START ENTRIES PROVIDED

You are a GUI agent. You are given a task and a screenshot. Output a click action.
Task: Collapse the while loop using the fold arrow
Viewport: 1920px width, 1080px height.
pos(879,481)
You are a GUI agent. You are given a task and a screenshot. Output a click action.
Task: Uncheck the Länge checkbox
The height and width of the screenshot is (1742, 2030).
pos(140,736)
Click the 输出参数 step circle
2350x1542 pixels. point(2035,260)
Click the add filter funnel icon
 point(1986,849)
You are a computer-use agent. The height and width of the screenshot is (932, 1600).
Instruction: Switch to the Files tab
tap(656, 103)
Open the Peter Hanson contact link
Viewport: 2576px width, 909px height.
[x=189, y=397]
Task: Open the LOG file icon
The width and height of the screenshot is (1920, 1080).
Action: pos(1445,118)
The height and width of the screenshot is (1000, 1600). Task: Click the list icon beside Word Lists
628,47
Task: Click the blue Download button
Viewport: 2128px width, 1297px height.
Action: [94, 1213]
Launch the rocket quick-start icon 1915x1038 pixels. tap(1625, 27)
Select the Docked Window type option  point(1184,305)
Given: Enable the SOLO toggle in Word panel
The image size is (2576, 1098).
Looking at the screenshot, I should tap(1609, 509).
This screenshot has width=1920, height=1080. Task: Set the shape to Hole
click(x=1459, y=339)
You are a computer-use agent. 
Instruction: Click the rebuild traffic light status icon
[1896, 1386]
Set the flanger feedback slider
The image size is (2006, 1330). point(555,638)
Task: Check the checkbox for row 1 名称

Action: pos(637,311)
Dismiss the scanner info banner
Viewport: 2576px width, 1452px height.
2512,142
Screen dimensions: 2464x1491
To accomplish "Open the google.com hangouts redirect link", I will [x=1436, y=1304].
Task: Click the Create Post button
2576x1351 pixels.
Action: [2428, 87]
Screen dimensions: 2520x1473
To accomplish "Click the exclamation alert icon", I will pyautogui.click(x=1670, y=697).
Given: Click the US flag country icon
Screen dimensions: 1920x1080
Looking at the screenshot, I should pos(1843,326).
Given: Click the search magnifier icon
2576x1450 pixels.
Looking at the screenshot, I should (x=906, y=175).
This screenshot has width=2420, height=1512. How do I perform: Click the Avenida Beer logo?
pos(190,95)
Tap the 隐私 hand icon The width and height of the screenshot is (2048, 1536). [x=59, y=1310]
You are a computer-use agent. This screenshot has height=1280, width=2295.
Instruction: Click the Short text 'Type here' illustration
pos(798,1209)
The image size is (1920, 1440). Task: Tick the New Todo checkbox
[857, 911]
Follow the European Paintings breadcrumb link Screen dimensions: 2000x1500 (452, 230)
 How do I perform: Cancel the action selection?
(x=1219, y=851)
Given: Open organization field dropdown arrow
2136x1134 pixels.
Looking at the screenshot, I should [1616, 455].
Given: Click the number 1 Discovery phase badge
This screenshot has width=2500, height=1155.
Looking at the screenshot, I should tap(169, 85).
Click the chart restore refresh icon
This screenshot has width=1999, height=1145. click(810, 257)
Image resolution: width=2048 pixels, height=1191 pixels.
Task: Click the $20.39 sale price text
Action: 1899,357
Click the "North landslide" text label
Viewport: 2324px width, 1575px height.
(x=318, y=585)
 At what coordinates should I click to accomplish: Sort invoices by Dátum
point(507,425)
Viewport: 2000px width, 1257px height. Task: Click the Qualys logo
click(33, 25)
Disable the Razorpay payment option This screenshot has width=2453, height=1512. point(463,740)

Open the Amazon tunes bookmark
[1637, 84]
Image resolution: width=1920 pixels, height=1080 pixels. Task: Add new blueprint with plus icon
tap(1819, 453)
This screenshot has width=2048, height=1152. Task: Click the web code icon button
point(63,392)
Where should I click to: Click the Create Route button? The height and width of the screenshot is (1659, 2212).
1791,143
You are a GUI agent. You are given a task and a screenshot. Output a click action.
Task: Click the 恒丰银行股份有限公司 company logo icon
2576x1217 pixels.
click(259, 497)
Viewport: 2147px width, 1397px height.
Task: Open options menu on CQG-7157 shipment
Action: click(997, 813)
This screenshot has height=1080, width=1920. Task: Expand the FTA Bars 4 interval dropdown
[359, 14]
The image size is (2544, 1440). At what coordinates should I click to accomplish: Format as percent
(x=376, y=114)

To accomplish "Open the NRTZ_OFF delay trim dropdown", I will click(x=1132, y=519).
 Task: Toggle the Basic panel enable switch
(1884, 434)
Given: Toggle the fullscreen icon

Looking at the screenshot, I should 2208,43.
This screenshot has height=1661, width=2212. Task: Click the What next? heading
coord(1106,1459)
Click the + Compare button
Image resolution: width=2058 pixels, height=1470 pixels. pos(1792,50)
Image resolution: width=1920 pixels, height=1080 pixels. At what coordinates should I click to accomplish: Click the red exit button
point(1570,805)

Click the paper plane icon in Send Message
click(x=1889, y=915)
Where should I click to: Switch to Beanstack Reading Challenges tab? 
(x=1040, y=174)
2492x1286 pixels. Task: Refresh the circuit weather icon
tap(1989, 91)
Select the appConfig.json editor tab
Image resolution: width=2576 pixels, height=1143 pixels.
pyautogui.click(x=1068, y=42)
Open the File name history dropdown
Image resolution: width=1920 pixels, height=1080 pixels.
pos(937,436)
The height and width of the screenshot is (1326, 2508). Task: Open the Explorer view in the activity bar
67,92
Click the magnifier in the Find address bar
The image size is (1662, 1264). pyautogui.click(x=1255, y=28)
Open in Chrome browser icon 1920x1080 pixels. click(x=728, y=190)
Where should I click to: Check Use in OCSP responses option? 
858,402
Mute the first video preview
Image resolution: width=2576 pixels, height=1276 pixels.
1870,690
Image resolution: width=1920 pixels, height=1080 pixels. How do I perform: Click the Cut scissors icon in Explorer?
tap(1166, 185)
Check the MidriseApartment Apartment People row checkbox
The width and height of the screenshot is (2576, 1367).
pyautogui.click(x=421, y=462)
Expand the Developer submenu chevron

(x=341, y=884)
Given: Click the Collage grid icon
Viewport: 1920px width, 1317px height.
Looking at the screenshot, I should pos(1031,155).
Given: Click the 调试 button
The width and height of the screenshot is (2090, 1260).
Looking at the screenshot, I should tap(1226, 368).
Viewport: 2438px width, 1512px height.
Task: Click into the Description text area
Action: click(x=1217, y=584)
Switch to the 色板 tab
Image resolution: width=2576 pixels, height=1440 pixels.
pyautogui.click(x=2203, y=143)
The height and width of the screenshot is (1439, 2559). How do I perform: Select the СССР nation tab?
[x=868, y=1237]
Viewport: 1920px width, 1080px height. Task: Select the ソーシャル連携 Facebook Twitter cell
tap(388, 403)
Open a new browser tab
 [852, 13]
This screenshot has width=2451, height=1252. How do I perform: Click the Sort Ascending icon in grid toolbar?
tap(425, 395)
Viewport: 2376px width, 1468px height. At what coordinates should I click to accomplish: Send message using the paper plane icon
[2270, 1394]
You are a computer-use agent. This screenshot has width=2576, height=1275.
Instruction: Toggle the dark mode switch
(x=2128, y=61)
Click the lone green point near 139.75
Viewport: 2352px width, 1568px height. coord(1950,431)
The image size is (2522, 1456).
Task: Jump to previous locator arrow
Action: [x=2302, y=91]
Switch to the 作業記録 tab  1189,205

END ENTRIES PROVIDED

### PROBLEM
Copy each line of the listing that carries the word "will".

### TASK OUTPUT
To accomplish "Open the google.com hangouts redirect link", I will [x=1436, y=1304].
To accomplish "Click the exclamation alert icon", I will pyautogui.click(x=1670, y=697).
To accomplish "Open the NRTZ_OFF delay trim dropdown", I will click(x=1132, y=519).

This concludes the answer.